I’ve decided to keep a log here in hopes of adding a little accountability to my training. Do to some unavoidable circumstances my training has been, to put it mildly, a bit haphazard over the last year and a half – I got weak and a little fat (I was only slightly less weak and fat before, so it’s not that much of a downward spiral). Now my situation is such that I’ll be able to make a more concentrated effort. Any advice is welcome…
I’m 6’2" at ~225 lbs; I’m not a fat ass, but I ain’t skinny. I’m not sure what all my maxes are, but the following is a list of recent lifts I’ll be using as a bench mark.
Deadlift 315 x 4
Bench 225 x 3
High-bar, back squats 275 x 1
Power Clean 215 x 1
Military Press 135 x 5
Front Squat 205 x 3
Chins BW x 7
Pull Ups BW x 6
Dips BW x 7
These are the lifts I’ll be focusing on – and as you can tell, they need a lot of focusing on!

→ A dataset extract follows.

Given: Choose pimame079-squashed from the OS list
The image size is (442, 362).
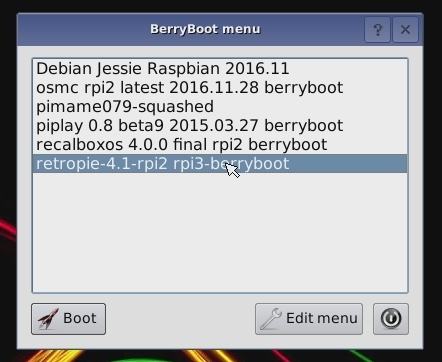Looking at the screenshot, I should [220, 107].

Right now at least, my routine looks like this.
Monday
Overhead Squats: 3 x 5
Front Squats: Max set of 3
Reverse Lunges: 4 x 6
Pull Ups: 2 - 3 sets of 5
Sit-ups on a decline: 3 x 10
Wednesday
A)Push press: 5 x 3
B)Chins: As many sets of 5 as possible
C1)1 -arm standing Db press: 4 x 6
C2)Wide-grip pulldowns: 3 x 8
D1)Db front raises: 3 x 8
D2)Face pulls; 2 x 12
E)Standing bb French press: 3 x 8
Friday
Speed Deads from a deficit (standing on a 45): 6 x 3
Rack pulls from knee level (my worst pin, harder than from the floor): 5 x 3
1- legged hyper extensions: 3 x 8
Db Shrugs: 3 x 8
Pull-ups: 1 - 2 sets of 5
Saturday
A)Bench: 8 x 3
B)Chins: 3 sets max reps
C)Dips: 3 sets max reps
D)Cable rows: 3 x 8
E1)1-arm db bench press: 3 x 8
E2)1-arm db rows: 3 x 10
F)Bb preacher curls (paused at bottom): 2 x 8
Again, any and all advice is welcome!